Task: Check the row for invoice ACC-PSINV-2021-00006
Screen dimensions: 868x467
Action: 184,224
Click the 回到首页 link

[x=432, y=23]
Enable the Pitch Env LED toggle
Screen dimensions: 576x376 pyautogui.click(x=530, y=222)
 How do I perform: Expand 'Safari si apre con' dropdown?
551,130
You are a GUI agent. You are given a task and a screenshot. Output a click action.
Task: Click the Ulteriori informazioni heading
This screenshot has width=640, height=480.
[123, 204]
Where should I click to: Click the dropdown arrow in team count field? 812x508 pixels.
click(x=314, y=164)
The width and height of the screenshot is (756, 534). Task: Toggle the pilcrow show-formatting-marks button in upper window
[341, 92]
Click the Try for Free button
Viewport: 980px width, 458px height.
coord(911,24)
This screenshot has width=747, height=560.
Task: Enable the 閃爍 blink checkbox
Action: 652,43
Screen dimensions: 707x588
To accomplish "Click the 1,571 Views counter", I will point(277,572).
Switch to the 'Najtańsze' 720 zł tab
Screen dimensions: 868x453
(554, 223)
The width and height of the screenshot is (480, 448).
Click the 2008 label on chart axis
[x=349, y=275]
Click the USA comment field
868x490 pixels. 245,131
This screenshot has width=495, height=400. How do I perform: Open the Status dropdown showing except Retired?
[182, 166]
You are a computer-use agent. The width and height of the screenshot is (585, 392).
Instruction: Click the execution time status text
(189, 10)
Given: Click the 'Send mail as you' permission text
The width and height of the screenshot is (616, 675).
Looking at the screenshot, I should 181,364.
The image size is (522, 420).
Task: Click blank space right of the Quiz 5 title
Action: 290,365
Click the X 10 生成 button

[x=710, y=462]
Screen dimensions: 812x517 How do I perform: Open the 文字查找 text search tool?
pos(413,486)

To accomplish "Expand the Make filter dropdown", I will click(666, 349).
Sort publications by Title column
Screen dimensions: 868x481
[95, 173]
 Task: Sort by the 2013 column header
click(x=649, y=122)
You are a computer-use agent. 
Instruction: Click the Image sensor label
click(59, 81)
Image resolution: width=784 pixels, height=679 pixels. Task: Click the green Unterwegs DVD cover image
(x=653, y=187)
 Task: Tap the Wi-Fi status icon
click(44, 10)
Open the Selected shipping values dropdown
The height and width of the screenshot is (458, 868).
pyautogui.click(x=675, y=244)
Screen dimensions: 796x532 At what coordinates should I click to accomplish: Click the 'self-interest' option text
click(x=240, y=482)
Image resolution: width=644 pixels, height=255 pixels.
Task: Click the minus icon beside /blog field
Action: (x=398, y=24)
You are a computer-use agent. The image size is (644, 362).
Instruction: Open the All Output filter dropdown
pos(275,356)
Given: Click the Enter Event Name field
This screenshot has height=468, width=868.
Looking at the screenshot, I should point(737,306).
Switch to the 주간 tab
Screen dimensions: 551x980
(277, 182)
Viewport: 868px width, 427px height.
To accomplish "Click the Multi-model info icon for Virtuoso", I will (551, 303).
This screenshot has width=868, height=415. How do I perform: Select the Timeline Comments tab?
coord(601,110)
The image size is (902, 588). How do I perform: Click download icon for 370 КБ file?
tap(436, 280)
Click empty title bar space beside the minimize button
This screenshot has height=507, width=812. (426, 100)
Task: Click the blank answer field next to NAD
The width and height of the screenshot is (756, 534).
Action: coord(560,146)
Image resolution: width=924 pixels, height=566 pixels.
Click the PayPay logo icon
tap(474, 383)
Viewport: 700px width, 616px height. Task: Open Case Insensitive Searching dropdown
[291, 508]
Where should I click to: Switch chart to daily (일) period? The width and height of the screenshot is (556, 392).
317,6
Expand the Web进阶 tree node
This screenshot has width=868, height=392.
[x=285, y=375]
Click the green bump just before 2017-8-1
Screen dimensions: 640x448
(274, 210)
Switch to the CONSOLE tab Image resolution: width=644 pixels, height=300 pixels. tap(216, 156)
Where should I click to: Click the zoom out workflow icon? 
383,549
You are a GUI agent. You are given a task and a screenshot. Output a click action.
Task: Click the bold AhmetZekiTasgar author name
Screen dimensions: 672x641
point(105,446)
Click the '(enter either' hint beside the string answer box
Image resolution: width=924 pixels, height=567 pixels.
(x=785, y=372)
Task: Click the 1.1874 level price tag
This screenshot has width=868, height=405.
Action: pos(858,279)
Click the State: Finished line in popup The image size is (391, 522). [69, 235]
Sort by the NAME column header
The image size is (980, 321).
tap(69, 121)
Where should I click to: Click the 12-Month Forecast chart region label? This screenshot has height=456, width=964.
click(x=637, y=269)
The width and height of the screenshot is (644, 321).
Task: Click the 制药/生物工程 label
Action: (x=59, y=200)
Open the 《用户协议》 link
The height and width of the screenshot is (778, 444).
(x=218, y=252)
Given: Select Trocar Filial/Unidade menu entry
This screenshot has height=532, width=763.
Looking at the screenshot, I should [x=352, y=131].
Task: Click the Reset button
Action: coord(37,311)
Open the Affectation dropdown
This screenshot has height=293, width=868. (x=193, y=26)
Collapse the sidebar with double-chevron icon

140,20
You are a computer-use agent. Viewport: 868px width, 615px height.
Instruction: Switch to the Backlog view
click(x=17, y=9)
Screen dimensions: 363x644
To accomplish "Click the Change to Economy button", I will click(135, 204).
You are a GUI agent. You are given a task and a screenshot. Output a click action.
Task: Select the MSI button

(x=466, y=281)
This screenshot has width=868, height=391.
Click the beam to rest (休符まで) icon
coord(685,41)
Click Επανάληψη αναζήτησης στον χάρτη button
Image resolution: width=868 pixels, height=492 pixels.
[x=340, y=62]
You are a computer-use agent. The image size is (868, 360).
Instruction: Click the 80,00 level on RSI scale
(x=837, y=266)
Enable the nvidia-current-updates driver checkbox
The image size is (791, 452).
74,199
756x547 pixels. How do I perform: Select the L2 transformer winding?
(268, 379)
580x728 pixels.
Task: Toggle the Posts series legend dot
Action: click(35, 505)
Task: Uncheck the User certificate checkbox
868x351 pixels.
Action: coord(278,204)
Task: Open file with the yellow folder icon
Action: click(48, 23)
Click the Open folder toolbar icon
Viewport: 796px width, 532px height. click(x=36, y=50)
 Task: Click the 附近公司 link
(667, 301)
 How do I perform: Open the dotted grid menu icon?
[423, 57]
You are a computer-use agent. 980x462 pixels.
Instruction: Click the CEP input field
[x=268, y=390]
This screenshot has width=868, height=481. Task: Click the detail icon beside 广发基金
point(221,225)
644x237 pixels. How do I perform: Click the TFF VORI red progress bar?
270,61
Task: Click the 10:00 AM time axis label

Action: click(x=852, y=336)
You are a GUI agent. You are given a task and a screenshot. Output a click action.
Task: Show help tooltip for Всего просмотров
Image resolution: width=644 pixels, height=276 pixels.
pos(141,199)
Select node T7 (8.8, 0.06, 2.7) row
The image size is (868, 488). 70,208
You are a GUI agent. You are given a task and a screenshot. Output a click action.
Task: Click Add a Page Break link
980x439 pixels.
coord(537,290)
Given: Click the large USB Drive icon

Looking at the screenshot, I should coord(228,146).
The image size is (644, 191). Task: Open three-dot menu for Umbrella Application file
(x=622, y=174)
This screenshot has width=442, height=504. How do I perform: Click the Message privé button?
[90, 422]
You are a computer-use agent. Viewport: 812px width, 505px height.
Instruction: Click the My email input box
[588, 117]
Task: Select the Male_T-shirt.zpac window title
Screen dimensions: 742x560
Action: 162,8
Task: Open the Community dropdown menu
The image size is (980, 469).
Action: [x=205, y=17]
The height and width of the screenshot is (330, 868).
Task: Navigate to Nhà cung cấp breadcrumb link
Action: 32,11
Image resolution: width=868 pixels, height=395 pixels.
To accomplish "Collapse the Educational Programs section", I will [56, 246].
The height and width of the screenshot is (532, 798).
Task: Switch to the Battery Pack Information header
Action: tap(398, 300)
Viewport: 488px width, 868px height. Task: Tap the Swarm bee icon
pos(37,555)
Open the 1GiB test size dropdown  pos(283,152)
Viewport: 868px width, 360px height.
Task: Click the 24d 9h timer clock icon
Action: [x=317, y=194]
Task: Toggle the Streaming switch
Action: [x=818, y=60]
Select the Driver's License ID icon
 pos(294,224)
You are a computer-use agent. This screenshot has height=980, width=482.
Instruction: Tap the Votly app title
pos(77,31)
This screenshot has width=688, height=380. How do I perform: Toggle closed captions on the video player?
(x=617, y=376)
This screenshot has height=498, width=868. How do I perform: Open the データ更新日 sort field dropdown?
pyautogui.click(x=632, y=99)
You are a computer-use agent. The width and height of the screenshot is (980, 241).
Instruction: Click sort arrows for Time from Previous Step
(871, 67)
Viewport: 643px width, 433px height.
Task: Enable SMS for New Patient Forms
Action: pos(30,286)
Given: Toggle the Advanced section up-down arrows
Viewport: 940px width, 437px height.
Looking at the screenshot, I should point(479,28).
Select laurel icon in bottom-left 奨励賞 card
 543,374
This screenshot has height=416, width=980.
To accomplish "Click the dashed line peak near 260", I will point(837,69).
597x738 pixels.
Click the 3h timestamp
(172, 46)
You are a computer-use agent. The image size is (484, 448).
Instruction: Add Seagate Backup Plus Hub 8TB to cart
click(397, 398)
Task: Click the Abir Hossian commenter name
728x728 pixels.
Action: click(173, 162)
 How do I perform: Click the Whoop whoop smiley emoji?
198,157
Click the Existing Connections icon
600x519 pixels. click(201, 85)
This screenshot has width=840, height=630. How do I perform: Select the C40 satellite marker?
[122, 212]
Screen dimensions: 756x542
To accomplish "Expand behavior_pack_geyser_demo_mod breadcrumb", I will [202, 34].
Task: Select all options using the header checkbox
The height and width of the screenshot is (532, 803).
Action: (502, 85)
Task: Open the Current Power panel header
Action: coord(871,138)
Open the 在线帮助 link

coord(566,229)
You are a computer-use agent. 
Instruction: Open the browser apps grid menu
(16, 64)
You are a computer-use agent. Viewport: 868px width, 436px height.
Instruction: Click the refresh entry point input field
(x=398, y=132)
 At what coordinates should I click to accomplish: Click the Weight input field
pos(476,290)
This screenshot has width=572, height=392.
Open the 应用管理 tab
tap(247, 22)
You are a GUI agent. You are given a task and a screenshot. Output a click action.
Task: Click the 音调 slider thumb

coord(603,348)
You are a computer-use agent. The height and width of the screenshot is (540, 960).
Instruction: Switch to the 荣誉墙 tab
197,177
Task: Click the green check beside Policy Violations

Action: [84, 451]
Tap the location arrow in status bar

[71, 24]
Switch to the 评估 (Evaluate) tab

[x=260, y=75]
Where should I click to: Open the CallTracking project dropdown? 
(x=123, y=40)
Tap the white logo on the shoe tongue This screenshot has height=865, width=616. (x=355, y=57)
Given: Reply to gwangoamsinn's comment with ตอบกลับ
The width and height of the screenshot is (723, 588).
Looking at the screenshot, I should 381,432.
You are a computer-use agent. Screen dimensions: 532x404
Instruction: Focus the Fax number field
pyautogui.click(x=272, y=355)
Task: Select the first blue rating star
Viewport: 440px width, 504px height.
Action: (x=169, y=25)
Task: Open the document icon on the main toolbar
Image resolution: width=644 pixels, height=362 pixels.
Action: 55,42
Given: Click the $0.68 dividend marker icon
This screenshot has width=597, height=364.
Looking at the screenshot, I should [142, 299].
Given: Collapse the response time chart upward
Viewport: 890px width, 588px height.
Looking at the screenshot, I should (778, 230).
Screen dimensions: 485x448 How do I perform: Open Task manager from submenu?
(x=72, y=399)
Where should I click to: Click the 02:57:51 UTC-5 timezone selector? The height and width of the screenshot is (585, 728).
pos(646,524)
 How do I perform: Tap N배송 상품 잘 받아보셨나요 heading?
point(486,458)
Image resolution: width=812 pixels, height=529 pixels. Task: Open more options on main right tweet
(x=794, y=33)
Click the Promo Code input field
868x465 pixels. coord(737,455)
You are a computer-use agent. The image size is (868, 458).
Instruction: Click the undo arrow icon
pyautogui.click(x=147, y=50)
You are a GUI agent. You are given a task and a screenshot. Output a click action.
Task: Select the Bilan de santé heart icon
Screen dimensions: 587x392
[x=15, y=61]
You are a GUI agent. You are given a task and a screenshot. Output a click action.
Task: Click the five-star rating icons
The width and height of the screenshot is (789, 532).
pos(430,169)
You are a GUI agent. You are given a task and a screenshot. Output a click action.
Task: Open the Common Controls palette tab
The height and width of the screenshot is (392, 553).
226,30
——
After locating the line with "Task: Click the Abir Hossian commenter name" above, return that line and every later line through the one with "Tap the white", word for word and with nothing else.

Task: Click the Abir Hossian commenter name
728x728 pixels.
Action: click(173, 162)
 How do I perform: Click the Whoop whoop smiley emoji?
198,157
Click the Existing Connections icon
600x519 pixels. click(201, 85)
This screenshot has width=840, height=630. How do I perform: Select the C40 satellite marker?
[122, 212]
Screen dimensions: 756x542
To accomplish "Expand behavior_pack_geyser_demo_mod breadcrumb", I will [202, 34].
Task: Select all options using the header checkbox
The height and width of the screenshot is (532, 803).
Action: (502, 85)
Task: Open the Current Power panel header
Action: coord(871,138)
Open the 在线帮助 link

coord(566,229)
You are a computer-use agent. 
Instruction: Open the browser apps grid menu
(16, 64)
You are a computer-use agent. Viewport: 868px width, 436px height.
Instruction: Click the refresh entry point input field
(x=398, y=132)
 At what coordinates should I click to accomplish: Click the Weight input field
pos(476,290)
This screenshot has width=572, height=392.
Open the 应用管理 tab
tap(247, 22)
You are a GUI agent. You are given a task and a screenshot. Output a click action.
Task: Click the 音调 slider thumb

coord(603,348)
You are a computer-use agent. The height and width of the screenshot is (540, 960).
Instruction: Switch to the 荣誉墙 tab
197,177
Task: Click the green check beside Policy Violations

Action: [84, 451]
Tap the location arrow in status bar

[71, 24]
Switch to the 评估 (Evaluate) tab

[x=260, y=75]
Where should I click to: Open the CallTracking project dropdown? 
(x=123, y=40)
Tap the white logo on the shoe tongue This screenshot has height=865, width=616. (x=355, y=57)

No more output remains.